— START —

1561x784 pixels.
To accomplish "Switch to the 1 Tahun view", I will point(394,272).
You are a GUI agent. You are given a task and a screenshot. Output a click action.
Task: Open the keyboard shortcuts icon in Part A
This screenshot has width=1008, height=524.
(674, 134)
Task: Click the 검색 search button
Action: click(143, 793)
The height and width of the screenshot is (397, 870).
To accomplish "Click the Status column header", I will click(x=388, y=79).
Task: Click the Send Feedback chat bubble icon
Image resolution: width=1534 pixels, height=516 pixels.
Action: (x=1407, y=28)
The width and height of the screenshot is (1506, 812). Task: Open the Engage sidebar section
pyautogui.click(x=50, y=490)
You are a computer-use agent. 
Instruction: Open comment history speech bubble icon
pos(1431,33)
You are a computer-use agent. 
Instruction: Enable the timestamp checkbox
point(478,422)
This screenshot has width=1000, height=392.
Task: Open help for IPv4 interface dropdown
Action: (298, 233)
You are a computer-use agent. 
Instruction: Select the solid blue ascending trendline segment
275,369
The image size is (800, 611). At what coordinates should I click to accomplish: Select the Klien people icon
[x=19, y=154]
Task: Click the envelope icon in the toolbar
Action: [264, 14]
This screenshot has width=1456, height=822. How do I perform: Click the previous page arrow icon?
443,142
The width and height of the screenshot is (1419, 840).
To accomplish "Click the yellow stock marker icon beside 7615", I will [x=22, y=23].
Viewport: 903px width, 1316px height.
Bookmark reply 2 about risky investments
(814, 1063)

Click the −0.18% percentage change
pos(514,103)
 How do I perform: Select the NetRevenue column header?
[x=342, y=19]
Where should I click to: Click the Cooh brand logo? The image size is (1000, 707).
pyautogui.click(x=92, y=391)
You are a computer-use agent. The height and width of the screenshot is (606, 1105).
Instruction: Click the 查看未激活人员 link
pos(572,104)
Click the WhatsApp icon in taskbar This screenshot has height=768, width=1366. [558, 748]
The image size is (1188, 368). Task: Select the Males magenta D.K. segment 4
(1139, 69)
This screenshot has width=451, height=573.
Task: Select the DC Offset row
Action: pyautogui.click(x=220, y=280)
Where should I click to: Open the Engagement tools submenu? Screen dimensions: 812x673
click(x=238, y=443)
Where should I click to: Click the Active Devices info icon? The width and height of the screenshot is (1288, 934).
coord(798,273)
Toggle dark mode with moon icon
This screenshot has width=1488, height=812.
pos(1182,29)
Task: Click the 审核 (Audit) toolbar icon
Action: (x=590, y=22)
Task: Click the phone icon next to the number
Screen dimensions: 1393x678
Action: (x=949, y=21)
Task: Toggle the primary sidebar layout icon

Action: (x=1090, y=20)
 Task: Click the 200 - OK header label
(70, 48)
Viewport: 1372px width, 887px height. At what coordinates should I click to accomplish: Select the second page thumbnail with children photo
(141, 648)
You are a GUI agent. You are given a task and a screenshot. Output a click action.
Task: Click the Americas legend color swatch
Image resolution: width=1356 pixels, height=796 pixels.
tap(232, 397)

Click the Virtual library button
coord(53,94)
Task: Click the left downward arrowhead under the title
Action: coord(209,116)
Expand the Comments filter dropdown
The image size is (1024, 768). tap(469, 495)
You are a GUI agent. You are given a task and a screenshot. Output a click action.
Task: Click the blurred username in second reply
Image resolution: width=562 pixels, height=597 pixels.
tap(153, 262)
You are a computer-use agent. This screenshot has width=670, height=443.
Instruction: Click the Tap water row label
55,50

— END —

Given instruction:
Copy the lines of material above verbatim, starting at the line that contains "Task: Click the Send" and ending at the line that contains "Click the WhatsApp".

Task answer:
Task: Click the Send Feedback chat bubble icon
Image resolution: width=1534 pixels, height=516 pixels.
Action: (x=1407, y=28)
The width and height of the screenshot is (1506, 812). Task: Open the Engage sidebar section
pyautogui.click(x=50, y=490)
You are a computer-use agent. 
Instruction: Open comment history speech bubble icon
pos(1431,33)
You are a computer-use agent. 
Instruction: Enable the timestamp checkbox
point(478,422)
This screenshot has width=1000, height=392.
Task: Open help for IPv4 interface dropdown
Action: (298, 233)
You are a computer-use agent. 
Instruction: Select the solid blue ascending trendline segment
275,369
The image size is (800, 611). At what coordinates should I click to accomplish: Select the Klien people icon
[x=19, y=154]
Task: Click the envelope icon in the toolbar
Action: [264, 14]
This screenshot has width=1456, height=822. How do I perform: Click the previous page arrow icon?
443,142
The width and height of the screenshot is (1419, 840).
To accomplish "Click the yellow stock marker icon beside 7615", I will [x=22, y=23].
Viewport: 903px width, 1316px height.
Bookmark reply 2 about risky investments
(814, 1063)

Click the −0.18% percentage change
pos(514,103)
 How do I perform: Select the NetRevenue column header?
[x=342, y=19]
Where should I click to: Click the Cooh brand logo? The image size is (1000, 707).
pyautogui.click(x=92, y=391)
You are a computer-use agent. The height and width of the screenshot is (606, 1105).
Instruction: Click the 查看未激活人员 link
pos(572,104)
Click the WhatsApp icon in taskbar This screenshot has height=768, width=1366. [558, 748]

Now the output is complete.